- [Required action]: Would you please restate every record exactly as written?

- [Material provided]:
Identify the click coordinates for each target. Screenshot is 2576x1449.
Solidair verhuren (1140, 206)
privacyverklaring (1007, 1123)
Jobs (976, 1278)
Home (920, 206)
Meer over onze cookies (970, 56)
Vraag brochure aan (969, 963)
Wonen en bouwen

- [Solution for this problem]:
Identify the click coordinates for each target. Screenshot is 2576x1449.
Solidair verhuren (1140, 206)
privacyverklaring (1007, 1123)
Jobs (976, 1278)
Home (920, 206)
Meer over onze cookies (970, 56)
Vraag brochure aan (969, 963)
Wonen en bouwen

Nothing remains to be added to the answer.